For the curious: The game is developed with SDL using OpenGL for graphics output and will support all three major platforms: Windows, Linux and Mac OS X.
Yesterday, I wrote a class to load arbitrary-sized images into possibly multiple textures none of which is greater than 256*256. I don't know how restrictive modern graphics cards are in what texture sizes they accept, but this way I think we are safe to also support older cards. Everything went quite well, until I tried to render a rotated image composed of multiple textures. The result was something like what can be seen on the first screenshot. Somehow there were visible lines at the texture boundaries.
It took me a while to find out what happend here. The problem was that, when rendering a textured primitive with OpenGL, it repeats the same texture when specifying texture coordinates greater than one. Now, when drawing a rotated quad, OpenGL seems to have accessed such a texture coordinate for interpolation, even though I never gave a number greater than 1.0 to glTexCoord.
Once I understood the problem, it was easy to fix.

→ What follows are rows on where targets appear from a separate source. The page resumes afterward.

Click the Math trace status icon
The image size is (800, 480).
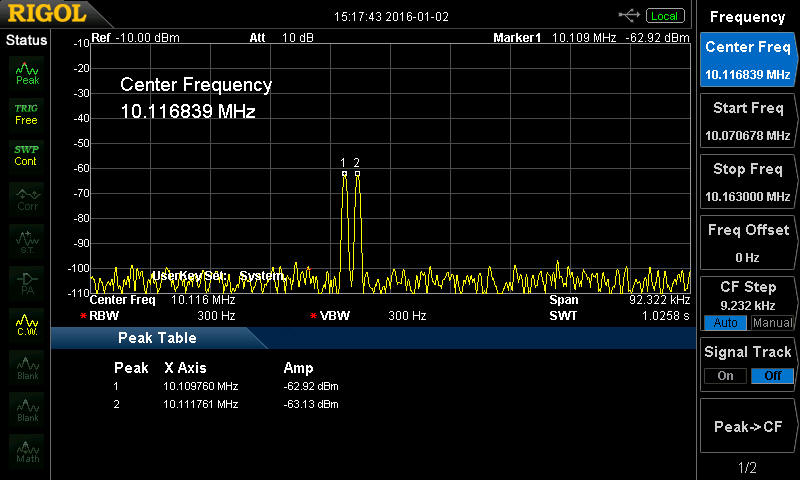point(26,451)
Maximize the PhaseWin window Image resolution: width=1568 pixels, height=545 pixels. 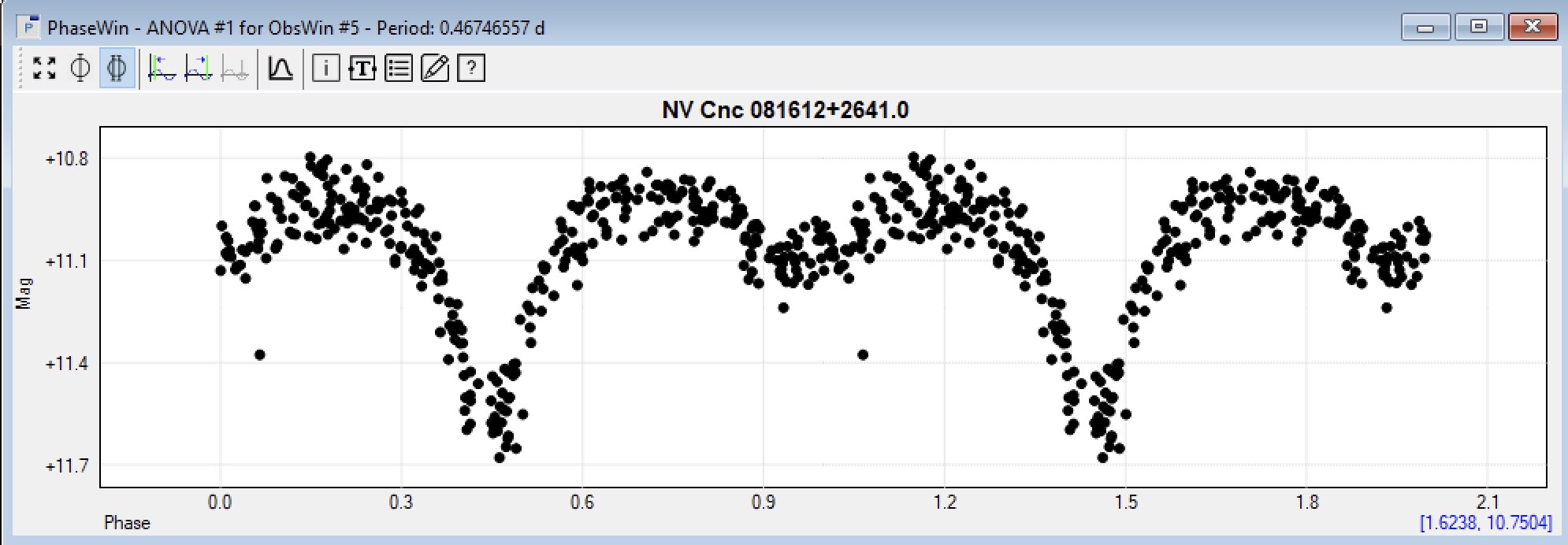1479,28
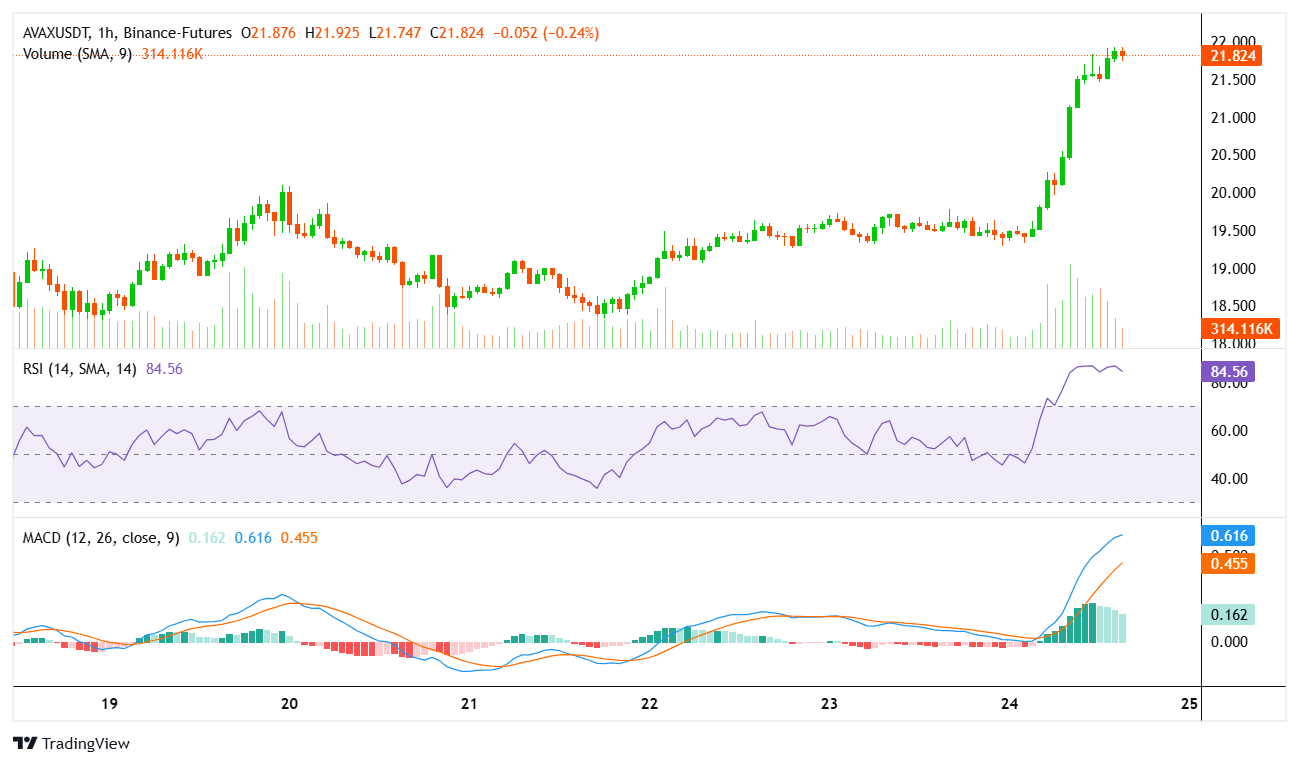Viewport: 1299px width, 765px height.
Task: Click date label 19 on time axis
Action: click(110, 703)
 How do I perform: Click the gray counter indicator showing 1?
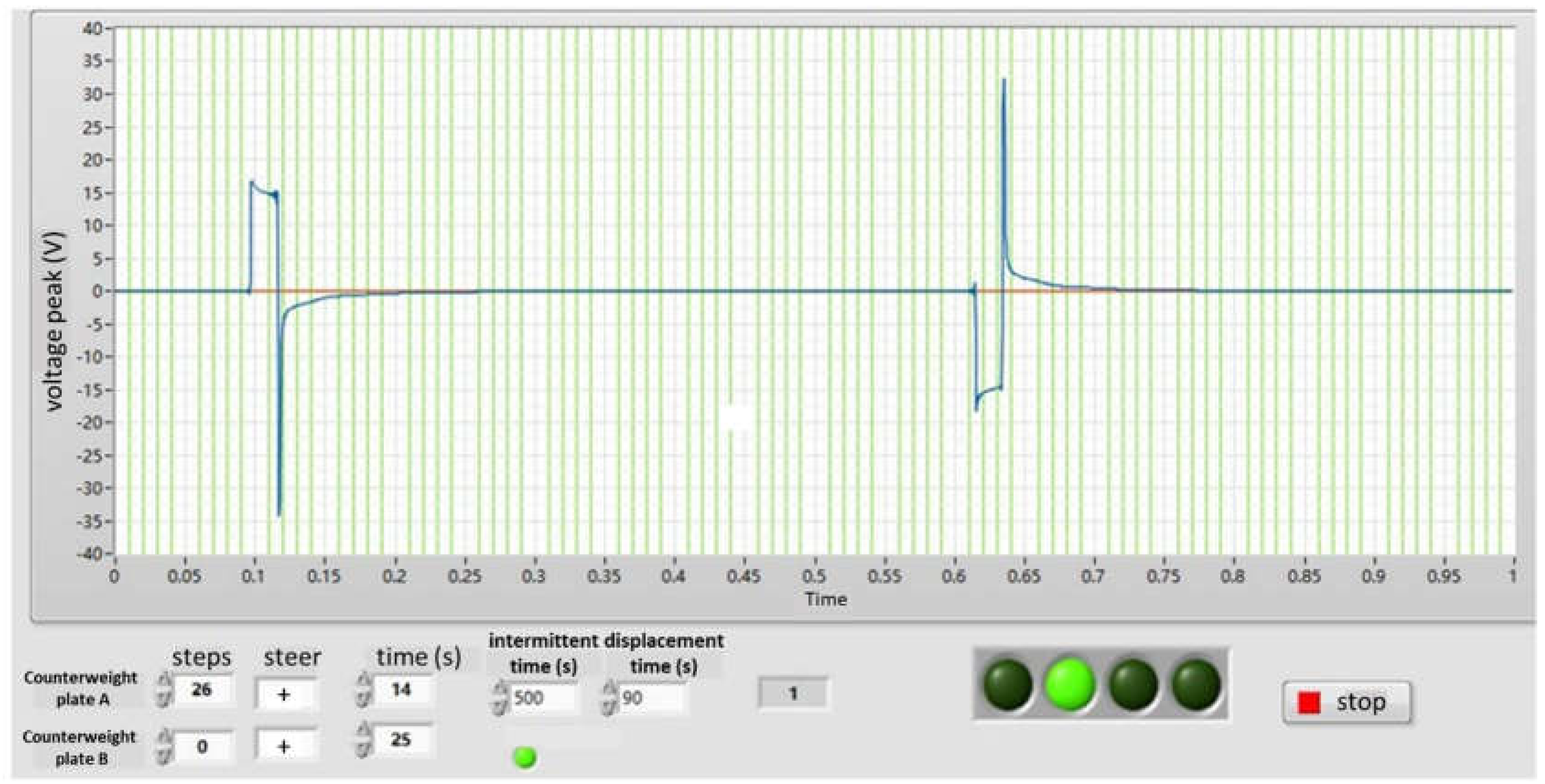793,694
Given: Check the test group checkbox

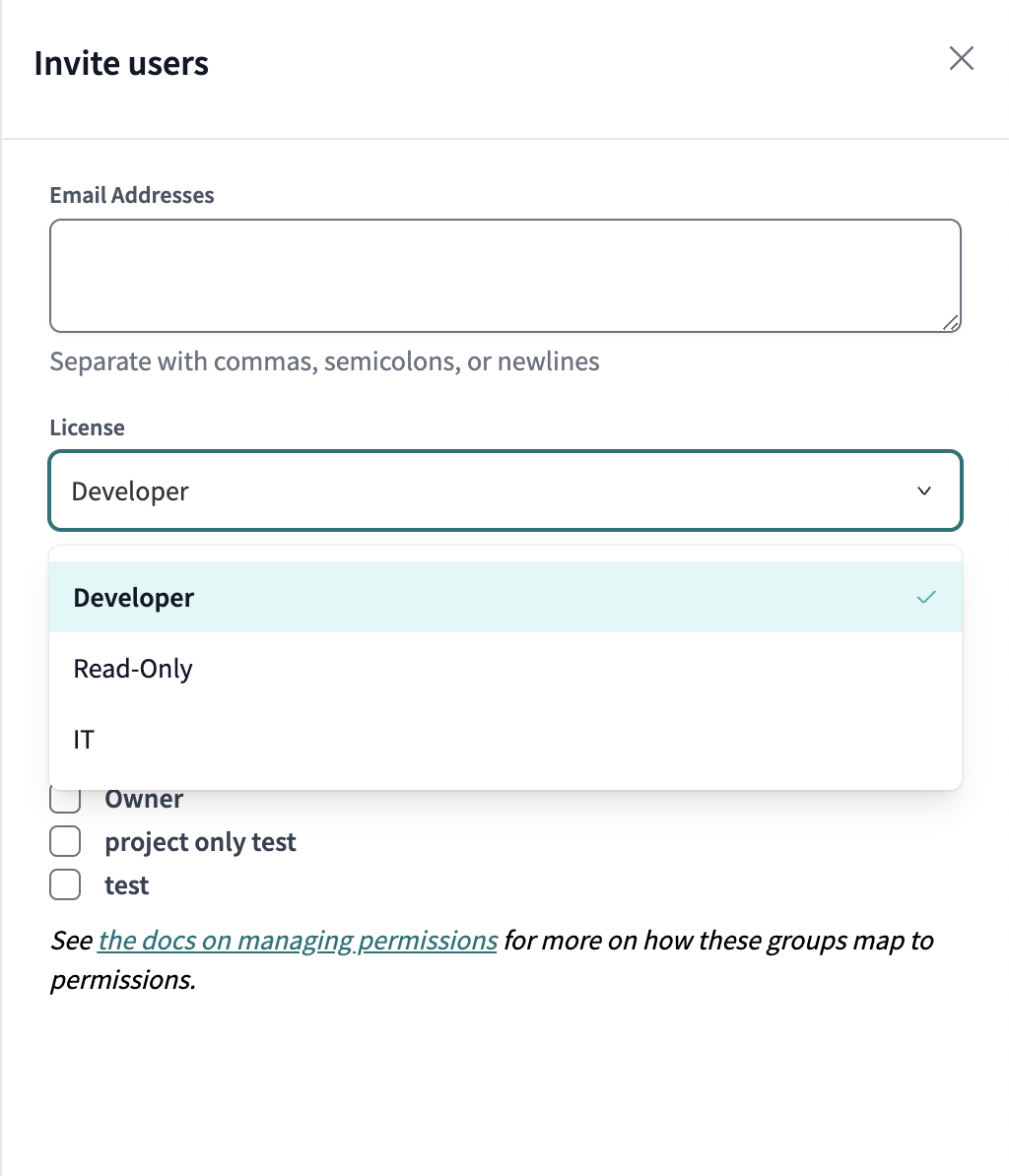Looking at the screenshot, I should tap(64, 884).
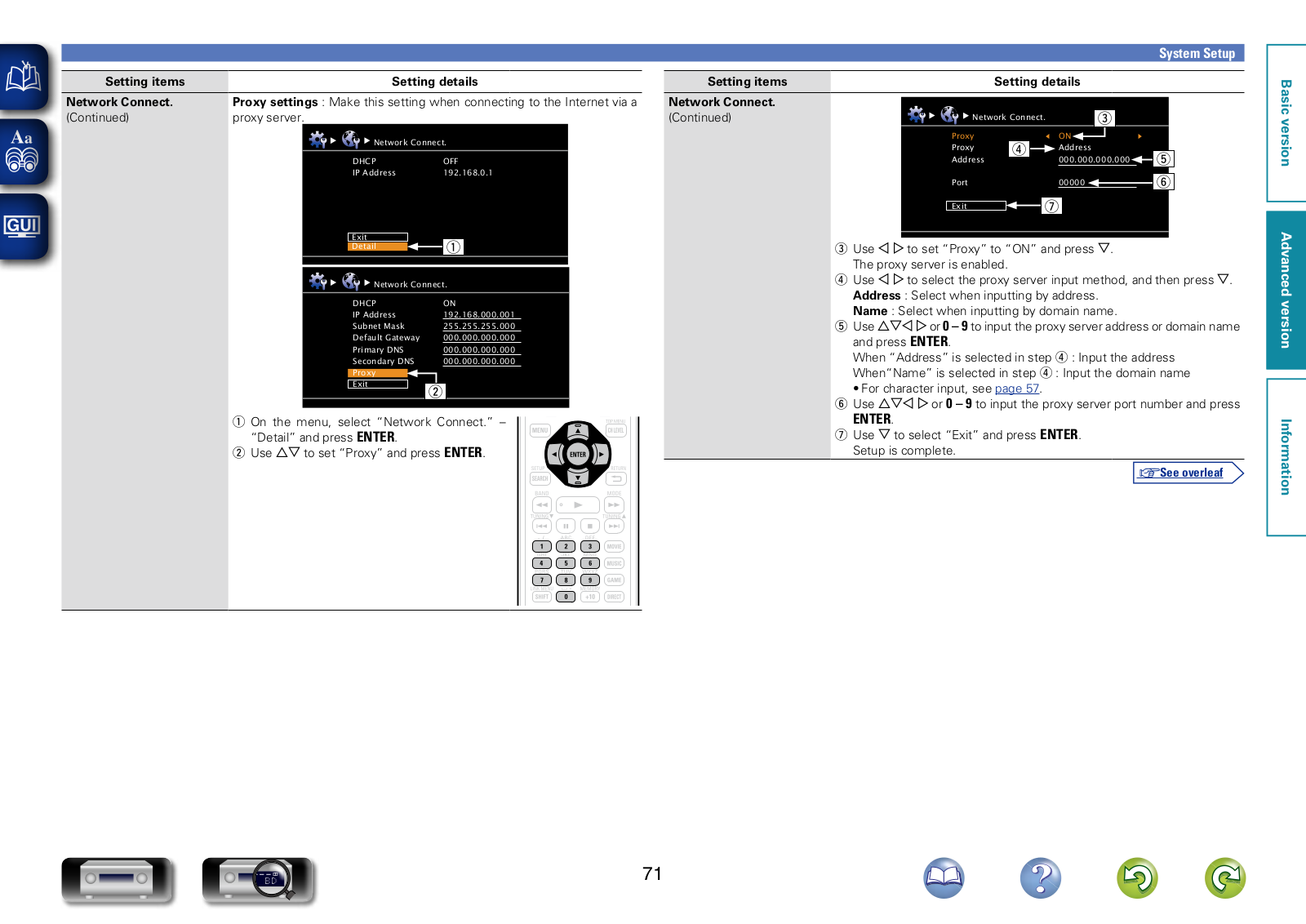1306x924 pixels.
Task: Click the blue book index icon
Action: coord(944,878)
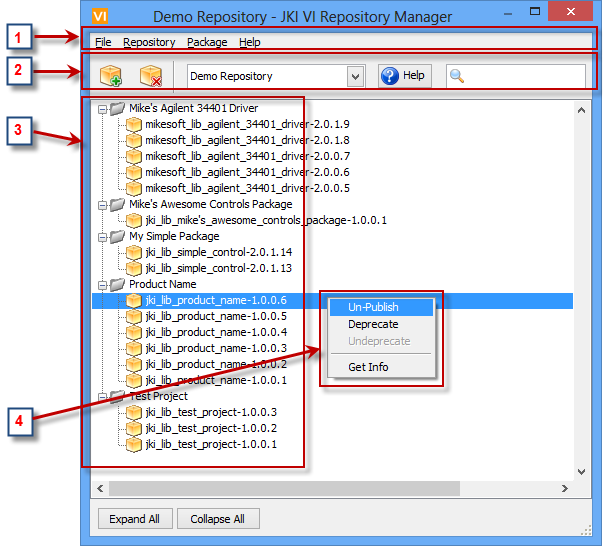
Task: Click the folder icon for Product Name
Action: tap(117, 284)
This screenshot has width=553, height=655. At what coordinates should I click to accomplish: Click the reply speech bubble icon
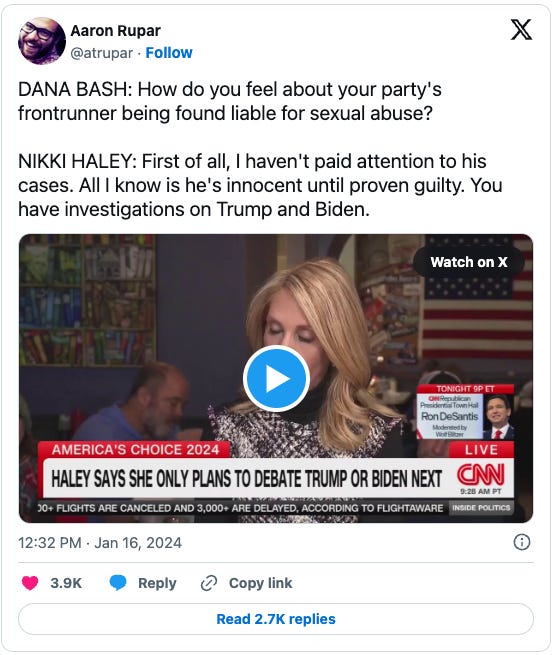point(118,583)
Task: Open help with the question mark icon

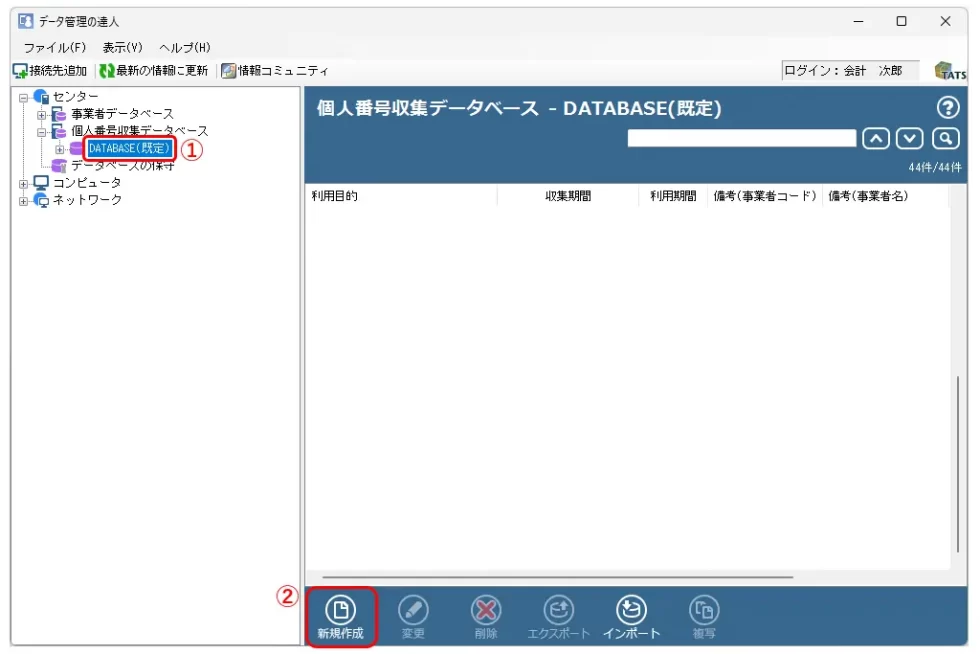Action: pos(947,108)
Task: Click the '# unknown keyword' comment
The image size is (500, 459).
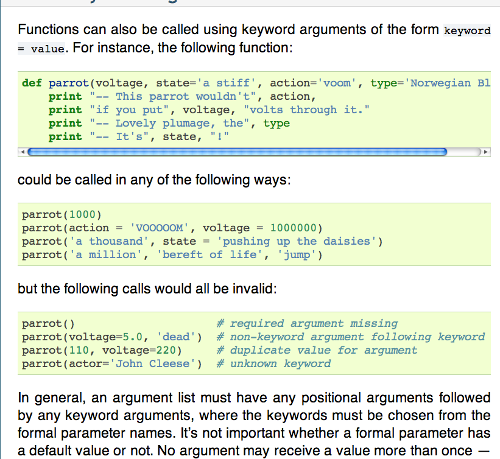Action: (x=274, y=364)
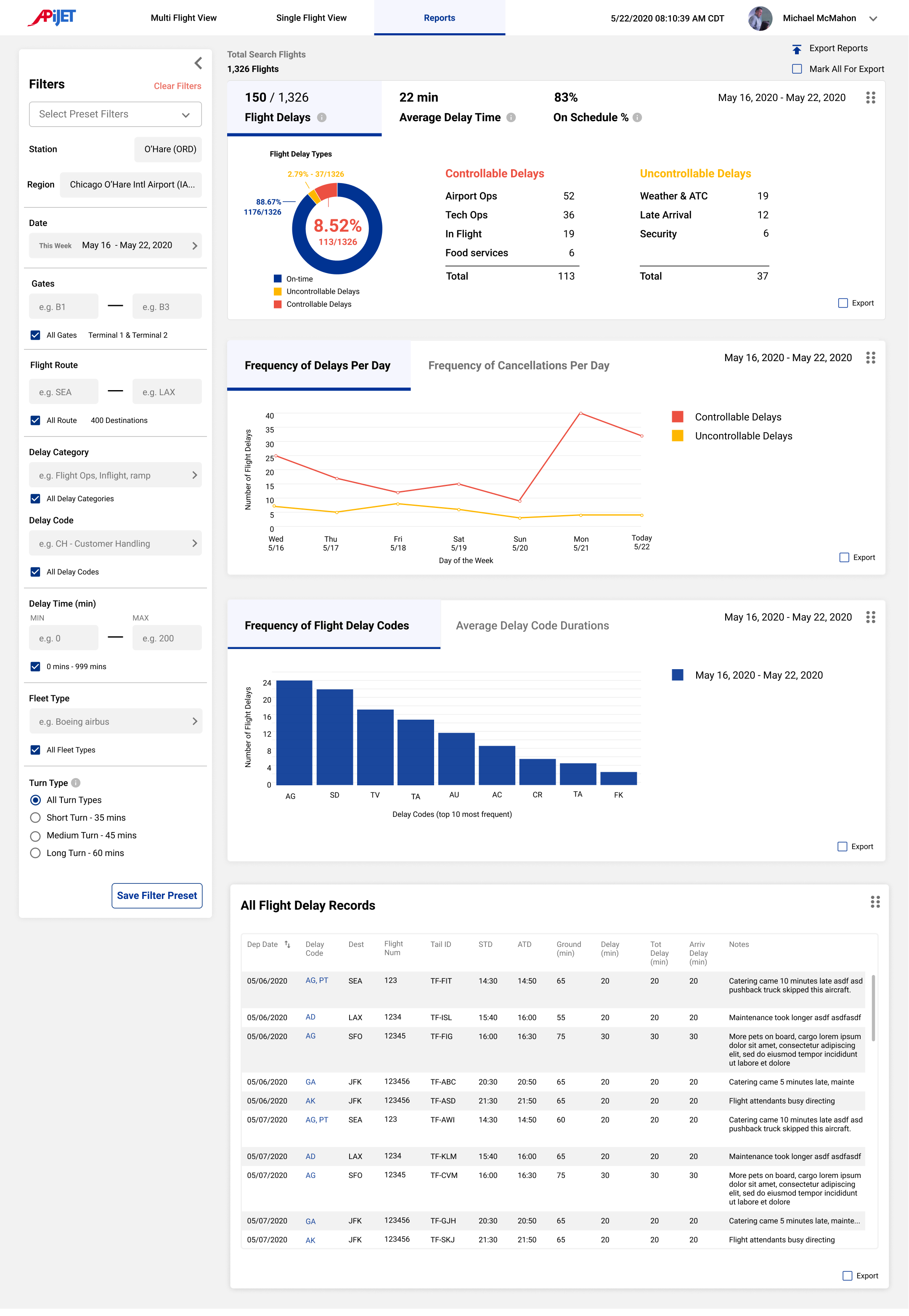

Simply tell OpenGL not to repeat the texture, but clamp texture coordinates to the range [0,1]. This is done using glTexParameteri, by setting the GL_TEXTURE_WRAP_S and GL_TEXTURE_WRAP_T parameters to GL_CLAMP.
Another solution seems to be to set it to GL_CLAMP_TO_EDGE_EXT, but this requires the GL_EXT_texture_edge_clamp extension, and GL_CLAMP works well enough already.